Re: Implicitly enabling ALLOW FILTERING on virtual tables

Posted by Andrés de la Peña <ad...@apache.org>.
I think removing the need for ALLOW FILTERING on virtual tables makes sense
and would be quite useful for operators.

That guard exists for performance issues that shouldn't occur on virtual
tables. We also have a flag in case some future virtual table
implementation has limitations regarding filtering, although it seems it's
not the case with any of the existing virtual tables.

It is not like we would promote bad habits because virtual tables are meant
to be queried by operators / administrators only.


It might even be quite the opposite, since in the current situation users
might get used to routinely use ALLOW FILTERING for querying their virtual
tables.

It has been mentioned on the #cassandra-dev Slack thread where this started
(1) that it's kind of an API inconsistency to allow querying by non-primary
keys on virtual tables without ALLOW FILTERING, whereas it's required for
regular tables. I think that a simply doc update saying that virtual
tables, which are not regular tables, support filtering would be enough.
Virtual tables are well identified by both the keyspace they belong to and
doc, so users shouldn't have trouble knowing whether a table is virtual. It
would be similar to the current exception for ALLOW FILTERING, where one
needs to use it unless the table has an index for the queried column.

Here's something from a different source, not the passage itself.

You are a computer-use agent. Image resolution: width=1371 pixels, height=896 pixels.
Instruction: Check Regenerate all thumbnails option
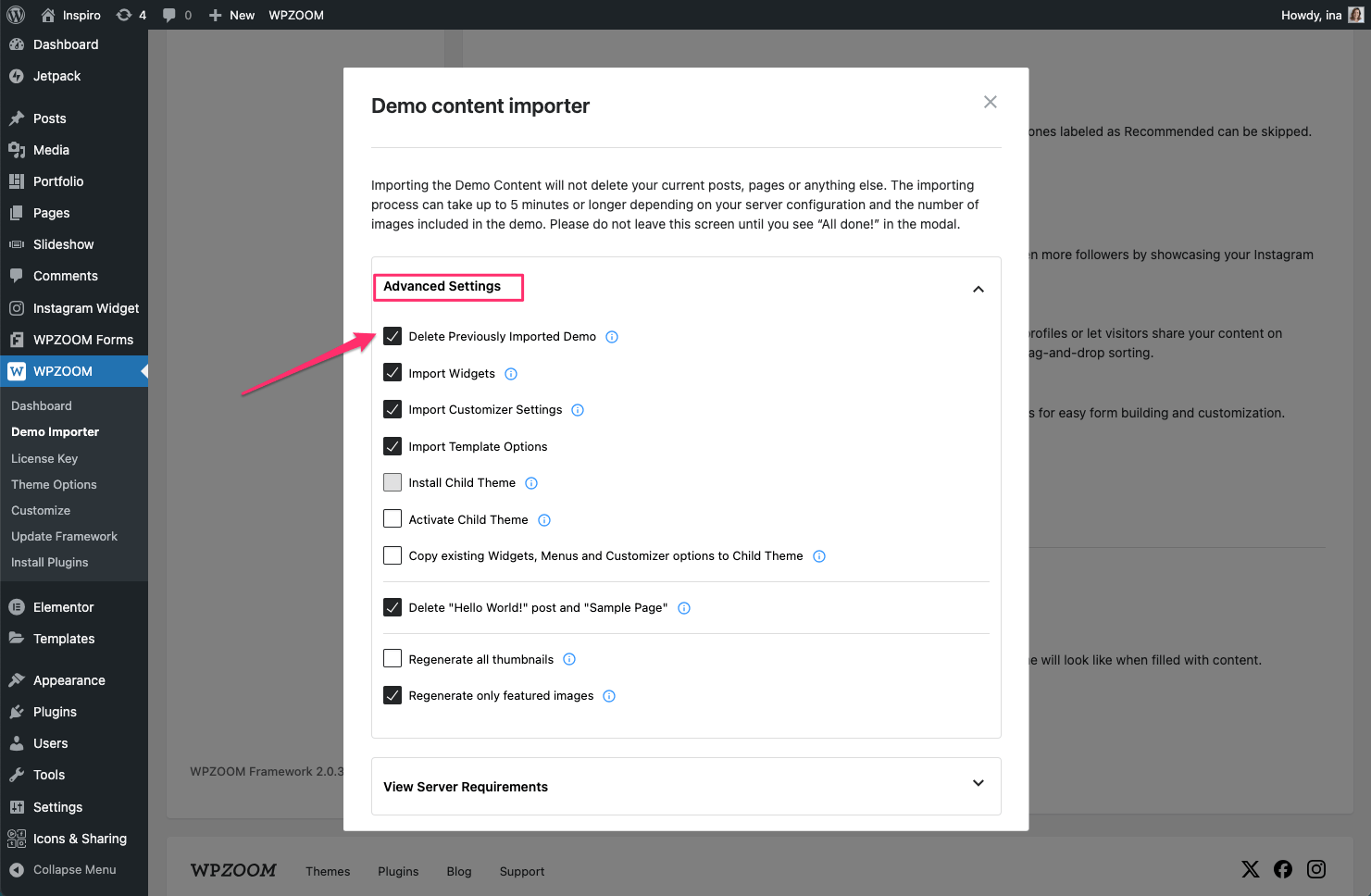(x=393, y=658)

(1) https://the-asf.slack.com/archives/CK23JSY2K/p1675352759267329

On Fri, 3 Feb 2023 at 09:09, Miklosovic, Stefan <
Stefan.Miklosovic@netapp.com> wrote:

> Hi list,
>
> the content of virtual tables is held in memory (and / or is fetched every
> time upon request). While doing queries against such table for a column
> outside of primary key, normally, users are required to specify ALLOW
> FILTERING. This makes total sense for "ordinary tables" for applications to
> have performant and effective queries but it kinds of loses the
> applicability for virtual tables when it literally holds just handful of
> entries in memory and it just does not matter, does it?
>
> What do you think about implicitly allowing filtering for virtual tables
> so we save ourselves from these pesky errors when we want to query
> arbitrary column and we need to satisfy CQL spec just to do that?
>
> It is not like we would promote bad habits because virtual tables are
> meant to be queried by operators / administrators only.
>
> We can also explicitly document this behavior.
>
> Among other options, we may try to implement secondary indices on virtual
> tables but I am not completely sure this is what we want because its
> complexity etc. Is it even necessary to put such complex logic in place
> just to be able to select any column on few entries in memory?
>
> I put together a draft here (1). It would be ever possible to implicitly
> allow filtering on virtual tables only and it would be implementator's
> responsibility to decide that, per table.
>
> For all virtual tables we currently have, I would enable this everywhere.
> I do not think there is any virtual table where we would not want to enable
> it or where people HAVE TO specify that.